Yellowknife women’s advocates say they are placing faith in justice minister Caroline Wawzonek to identify why a woman was held for 11 days in an RCMP cell – and fix the system.
The woman, whose identity is not being made public, remained in a holding cell over the Christmas holidays. Such lengthy stays in a police cell are extremely unusual.
Authorities said there was no alternative because of a lack of space elsewhere locally, the inability to arrange flights to a women’s jail in Fort Smith, and a lack of staff over the festive season.
“I’m not happy that this woman spent 11 days in what is effectively solitary confinement,” said Julie Green, the MLA for Yellowknife Centre.
“It’s very clear that cells are not a place to keep a person over the long term. And the long term is basically anything more than overnight.”

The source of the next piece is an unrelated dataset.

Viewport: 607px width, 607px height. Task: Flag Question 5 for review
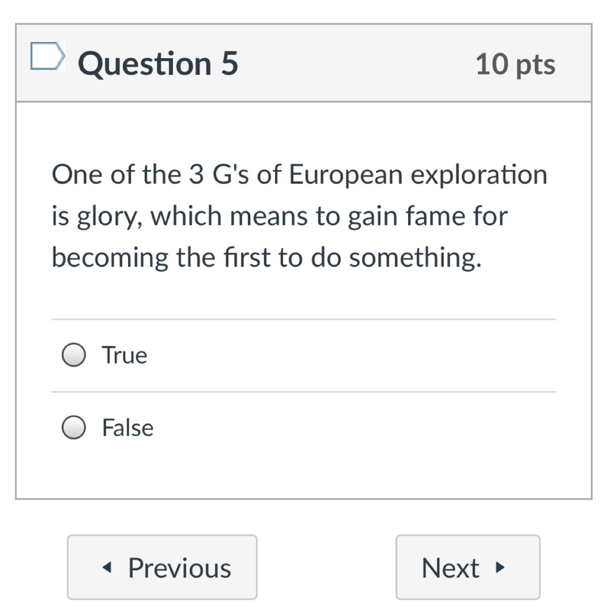[47, 56]
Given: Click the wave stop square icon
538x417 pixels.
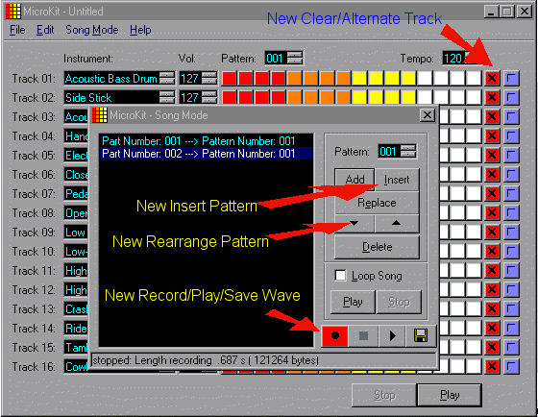Looking at the screenshot, I should 363,335.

Wawzonek has promised to further investigate the case. Green said she takes the minister at her word that she will do so.
Bree Denning, executive director of the Yellowknife Women’s Society, said extended cell stays have happened in the past – but are less common since the recent introduction of accommodation for women at the city’s North Slave Correctional Complex.
“It really was a much worse situation then. I think they are taking steps to ensure that it doesn’t happen, and when it does they try to make it as comfortable as possible,” Denning said.
“It’s absolutely not ideal, and I really hope it doesn’t happen again.”
The Native Women’s Association of the NWT was not available for comment.
Not in our community, says councillor
On Monday, Insp Alex Laporte – commander of Yellowknife’s RCMP detachment – appeared before city councillors to deliver his monthly report on police and crime statistics in the city.
“Just know there are many community members that are concerned,” Yellowknife city councillor Shauna Morgan told Laporte.
At City Hall, Councillor Shauna Morgan asked Insp Alex Laporte about a woman’s 11-day spell in an RCMP holding cell.
“It’s not an ideal situation. As you said, it’s kind-of a last resort if needed to supplement [jail spaces], but it’s not where we want to go as a community,” she said.
In his first appearance at City Hall since CKLB first reported the incident on February 10, Laporte reiterated that RCMP cells are legally able to stand in as a makeshift correctional facility under the NWT Corrections Act.
Laporte has maintained the RCMP are one part of a much larger system and had tried to do their best for the woman in circumstances where other options were not available.
“The stories that have come out in the media, some outlets have portrayed it as we forced people in our cells for 11 days,” Laporte told councillors.
“We did not. We’re part of various organizations and departments that have a role to play and, when we have someone in our cells in circumstances like this, it’s to supplement the capacity of existing correctional facilities.
“I can assure you, that’s not what the RCMP wants to be involved with.”
Preventing incidents like this
Wawzonek said in the legislature she hopes more court appearances via video link, and better partnerships between various agencies, can ensure extended stays in RCMP cells do not happen.
Green, however, wants the minister to find out more about this specific case first. “I would like to know more about that before we start looking at systemic issues,” she told the minister.
In reply, Wawzonek said she is looking into the nature of the four court appearances that contributed to the woman’s 11-day term in the cell; what was said by the agencies involved; and whether any better way to accommodate the woman, given the challenges, was overlooked.
Renovating parts of the North Slave Correctional Complex could be one option, Green suggested. There are currently four bedrooms at the complex for women, and all four were reported to be full on 69 days so far this fiscal year.
Denning, at the Yellowknife Women’s Society said a contingency plan needs to exist for this set of circumstances – especially over the holidays – alongside an increase in options for women who come out of the corrections system and into Yellowknife.
At one point, Denning said, her society helped to house a pregnant woman awaiting a court appearance. She termed that a unique occurrence, but said the society was open to housing women who might otherwise be in cells awaiting court appearances.
“A lot of our women are involved in the criminal justice system for various reasons,” she said. “It usually has a lot to do with poverty, with addictions, with other issues that women are facing, and that’s what we’re trying to help them address.
“That’s something we’re definitely open to, but we can’t force [justice agencies] to work with us.”
Whether the NWT justice system is biased against women, as one NWT judge argued in 2016, is not completely clear to Green. She does argue, however, that a man would have experienced different treatment in this kind of case.
“Obviously, if this happened to a man, there would have been a different outcome because there’s plenty of capacity in Yellowknife for male offenders,” Green said.
“So the fact that she was a female offender and there wasn’t enough capacity does represent discrimination.”